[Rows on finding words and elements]
---------------
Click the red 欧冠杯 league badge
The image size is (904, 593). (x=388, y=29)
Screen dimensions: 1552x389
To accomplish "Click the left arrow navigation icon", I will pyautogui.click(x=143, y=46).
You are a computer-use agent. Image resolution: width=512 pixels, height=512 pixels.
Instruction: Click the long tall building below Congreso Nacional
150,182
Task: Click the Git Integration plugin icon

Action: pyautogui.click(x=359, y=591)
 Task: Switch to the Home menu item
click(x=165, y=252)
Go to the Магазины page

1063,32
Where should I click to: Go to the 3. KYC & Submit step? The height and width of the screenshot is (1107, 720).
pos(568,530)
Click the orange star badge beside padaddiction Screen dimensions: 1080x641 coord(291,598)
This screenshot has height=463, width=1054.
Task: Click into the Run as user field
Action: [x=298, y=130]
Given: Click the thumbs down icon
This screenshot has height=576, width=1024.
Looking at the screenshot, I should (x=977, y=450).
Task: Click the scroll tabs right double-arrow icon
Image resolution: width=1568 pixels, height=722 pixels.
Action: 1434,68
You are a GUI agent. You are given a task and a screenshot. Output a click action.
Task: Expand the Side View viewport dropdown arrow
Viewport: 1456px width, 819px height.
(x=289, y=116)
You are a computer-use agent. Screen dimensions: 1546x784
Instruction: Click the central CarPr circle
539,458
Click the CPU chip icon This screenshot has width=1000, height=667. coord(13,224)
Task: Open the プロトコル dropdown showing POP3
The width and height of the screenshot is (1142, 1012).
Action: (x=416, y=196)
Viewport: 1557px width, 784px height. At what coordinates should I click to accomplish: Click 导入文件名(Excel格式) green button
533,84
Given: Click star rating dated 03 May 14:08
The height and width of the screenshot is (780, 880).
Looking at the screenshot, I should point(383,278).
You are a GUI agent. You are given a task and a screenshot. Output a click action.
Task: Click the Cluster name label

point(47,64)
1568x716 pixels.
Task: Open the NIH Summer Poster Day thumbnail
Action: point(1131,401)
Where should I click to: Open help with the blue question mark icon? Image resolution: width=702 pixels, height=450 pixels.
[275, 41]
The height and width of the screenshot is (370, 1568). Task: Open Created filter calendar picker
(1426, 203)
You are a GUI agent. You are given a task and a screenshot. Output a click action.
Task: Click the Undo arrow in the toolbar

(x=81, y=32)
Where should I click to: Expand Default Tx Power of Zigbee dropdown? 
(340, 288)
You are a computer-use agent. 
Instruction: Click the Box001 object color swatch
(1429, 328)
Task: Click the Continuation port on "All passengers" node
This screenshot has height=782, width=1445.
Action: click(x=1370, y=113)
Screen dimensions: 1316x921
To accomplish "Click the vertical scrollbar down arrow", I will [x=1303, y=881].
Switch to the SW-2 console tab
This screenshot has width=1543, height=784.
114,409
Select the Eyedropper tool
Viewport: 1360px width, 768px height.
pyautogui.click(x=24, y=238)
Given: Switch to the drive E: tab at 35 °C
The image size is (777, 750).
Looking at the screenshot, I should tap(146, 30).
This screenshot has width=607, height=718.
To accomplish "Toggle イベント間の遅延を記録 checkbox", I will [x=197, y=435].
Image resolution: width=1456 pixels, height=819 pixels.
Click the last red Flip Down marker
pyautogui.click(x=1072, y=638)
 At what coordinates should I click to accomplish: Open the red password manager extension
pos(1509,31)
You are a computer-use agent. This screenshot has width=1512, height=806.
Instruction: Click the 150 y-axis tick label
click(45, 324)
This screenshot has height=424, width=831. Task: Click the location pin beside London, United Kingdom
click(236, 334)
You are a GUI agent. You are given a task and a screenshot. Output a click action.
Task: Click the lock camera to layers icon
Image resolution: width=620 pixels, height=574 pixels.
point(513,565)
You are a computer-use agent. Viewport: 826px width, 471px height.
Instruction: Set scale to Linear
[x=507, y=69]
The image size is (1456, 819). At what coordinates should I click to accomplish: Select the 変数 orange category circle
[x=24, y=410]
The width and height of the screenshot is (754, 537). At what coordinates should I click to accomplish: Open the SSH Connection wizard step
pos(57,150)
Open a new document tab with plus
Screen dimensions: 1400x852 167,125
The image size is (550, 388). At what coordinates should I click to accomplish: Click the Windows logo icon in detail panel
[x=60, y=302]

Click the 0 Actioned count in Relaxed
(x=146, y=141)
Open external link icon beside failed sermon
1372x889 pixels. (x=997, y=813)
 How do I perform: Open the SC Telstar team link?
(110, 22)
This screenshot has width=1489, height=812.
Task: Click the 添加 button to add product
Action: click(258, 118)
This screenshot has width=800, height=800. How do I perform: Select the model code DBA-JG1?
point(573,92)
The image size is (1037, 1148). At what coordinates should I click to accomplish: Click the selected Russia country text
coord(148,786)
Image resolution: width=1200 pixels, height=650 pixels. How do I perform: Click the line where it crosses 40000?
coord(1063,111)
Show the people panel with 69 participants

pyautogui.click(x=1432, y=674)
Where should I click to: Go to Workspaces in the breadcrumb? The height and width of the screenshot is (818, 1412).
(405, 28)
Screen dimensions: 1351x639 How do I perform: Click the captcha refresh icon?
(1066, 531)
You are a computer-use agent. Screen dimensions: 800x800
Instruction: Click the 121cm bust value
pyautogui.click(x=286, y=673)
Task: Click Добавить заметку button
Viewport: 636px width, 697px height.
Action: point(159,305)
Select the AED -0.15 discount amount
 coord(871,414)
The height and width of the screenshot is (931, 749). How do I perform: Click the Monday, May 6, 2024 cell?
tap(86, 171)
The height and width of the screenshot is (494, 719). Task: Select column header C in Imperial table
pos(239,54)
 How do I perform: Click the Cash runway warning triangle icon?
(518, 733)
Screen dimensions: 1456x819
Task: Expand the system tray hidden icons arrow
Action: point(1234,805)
---------------
**WHAT IS BEING ASKED:**
Copy every row above word for word, in the same order.

**SOLVED EXERCISE:**
Click the red 欧冠杯 league badge
The image size is (904, 593). (x=388, y=29)
Screen dimensions: 1552x389
To accomplish "Click the left arrow navigation icon", I will pyautogui.click(x=143, y=46).
You are a computer-use agent. Image resolution: width=512 pixels, height=512 pixels.
Instruction: Click the long tall building below Congreso Nacional
150,182
Task: Click the Git Integration plugin icon

Action: pyautogui.click(x=359, y=591)
 Task: Switch to the Home menu item
click(x=165, y=252)
Go to the Магазины page

1063,32
Where should I click to: Go to the 3. KYC & Submit step? The height and width of the screenshot is (1107, 720).
pos(568,530)
Click the orange star badge beside padaddiction Screen dimensions: 1080x641 coord(291,598)
This screenshot has height=463, width=1054.
Task: Click into the Run as user field
Action: [x=298, y=130]
Given: Click the thumbs down icon
This screenshot has height=576, width=1024.
Looking at the screenshot, I should (x=977, y=450).
Task: Click the scroll tabs right double-arrow icon
Image resolution: width=1568 pixels, height=722 pixels.
Action: 1434,68
You are a GUI agent. You are given a task and a screenshot. Output a click action.
Task: Expand the Side View viewport dropdown arrow
Viewport: 1456px width, 819px height.
(x=289, y=116)
You are a computer-use agent. Screen dimensions: 1546x784
Instruction: Click the central CarPr circle
539,458
Click the CPU chip icon This screenshot has width=1000, height=667. coord(13,224)
Task: Open the プロトコル dropdown showing POP3
The width and height of the screenshot is (1142, 1012).
Action: (x=416, y=196)
Viewport: 1557px width, 784px height. At what coordinates should I click to accomplish: Click 导入文件名(Excel格式) green button
533,84
Given: Click star rating dated 03 May 14:08
The height and width of the screenshot is (780, 880).
Looking at the screenshot, I should point(383,278).
You are a GUI agent. You are given a task and a screenshot. Output a click action.
Task: Click the Cluster name label

point(47,64)
1568x716 pixels.
Task: Open the NIH Summer Poster Day thumbnail
Action: point(1131,401)
Where should I click to: Open help with the blue question mark icon? Image resolution: width=702 pixels, height=450 pixels.
[275, 41]
The height and width of the screenshot is (370, 1568). Task: Open Created filter calendar picker
(1426, 203)
You are a GUI agent. You are given a task and a screenshot. Output a click action.
Task: Click the Undo arrow in the toolbar

(x=81, y=32)
Where should I click to: Expand Default Tx Power of Zigbee dropdown? 
(340, 288)
You are a computer-use agent. 
Instruction: Click the Box001 object color swatch
(1429, 328)
Task: Click the Continuation port on "All passengers" node
This screenshot has height=782, width=1445.
Action: click(x=1370, y=113)
Screen dimensions: 1316x921
To accomplish "Click the vertical scrollbar down arrow", I will [x=1303, y=881].
Switch to the SW-2 console tab
This screenshot has width=1543, height=784.
114,409
Select the Eyedropper tool
Viewport: 1360px width, 768px height.
pyautogui.click(x=24, y=238)
Given: Switch to the drive E: tab at 35 °C
The image size is (777, 750).
Looking at the screenshot, I should tap(146, 30).
This screenshot has width=607, height=718.
To accomplish "Toggle イベント間の遅延を記録 checkbox", I will [x=197, y=435].
Image resolution: width=1456 pixels, height=819 pixels.
Click the last red Flip Down marker
pyautogui.click(x=1072, y=638)
 At what coordinates should I click to accomplish: Open the red password manager extension
pos(1509,31)
You are a computer-use agent. This screenshot has width=1512, height=806.
Instruction: Click the 150 y-axis tick label
click(45, 324)
This screenshot has height=424, width=831. Task: Click the location pin beside London, United Kingdom
click(236, 334)
You are a GUI agent. You are given a task and a screenshot. Output a click action.
Task: Click the lock camera to layers icon
Image resolution: width=620 pixels, height=574 pixels.
point(513,565)
You are a computer-use agent. Viewport: 826px width, 471px height.
Instruction: Set scale to Linear
[x=507, y=69]
The image size is (1456, 819). At what coordinates should I click to accomplish: Select the 変数 orange category circle
[x=24, y=410]
The width and height of the screenshot is (754, 537). At what coordinates should I click to accomplish: Open the SSH Connection wizard step
pos(57,150)
Open a new document tab with plus
Screen dimensions: 1400x852 167,125
The image size is (550, 388). At what coordinates should I click to accomplish: Click the Windows logo icon in detail panel
[x=60, y=302]

Click the 0 Actioned count in Relaxed
(x=146, y=141)
Open external link icon beside failed sermon
1372x889 pixels. (x=997, y=813)
 How do I perform: Open the SC Telstar team link?
(110, 22)
This screenshot has width=1489, height=812.
Task: Click the 添加 button to add product
Action: click(258, 118)
This screenshot has width=800, height=800. How do I perform: Select the model code DBA-JG1?
point(573,92)
The image size is (1037, 1148). At what coordinates should I click to accomplish: Click the selected Russia country text
coord(148,786)
Image resolution: width=1200 pixels, height=650 pixels. How do I perform: Click the line where it crosses 40000?
coord(1063,111)
Show the people panel with 69 participants

pyautogui.click(x=1432, y=674)
Where should I click to: Go to Workspaces in the breadcrumb? The height and width of the screenshot is (818, 1412).
(405, 28)
Screen dimensions: 1351x639 How do I perform: Click the captcha refresh icon?
(1066, 531)
You are a computer-use agent. Screen dimensions: 800x800
Instruction: Click the 121cm bust value
pyautogui.click(x=286, y=673)
Task: Click Добавить заметку button
Viewport: 636px width, 697px height.
Action: point(159,305)
Select the AED -0.15 discount amount
 coord(871,414)
The height and width of the screenshot is (931, 749). How do I perform: Click the Monday, May 6, 2024 cell?
tap(86, 171)
The height and width of the screenshot is (494, 719). Task: Select column header C in Imperial table
pos(239,54)
 How do I perform: Click the Cash runway warning triangle icon?
(518, 733)
Screen dimensions: 1456x819
Task: Expand the system tray hidden icons arrow
Action: point(1234,805)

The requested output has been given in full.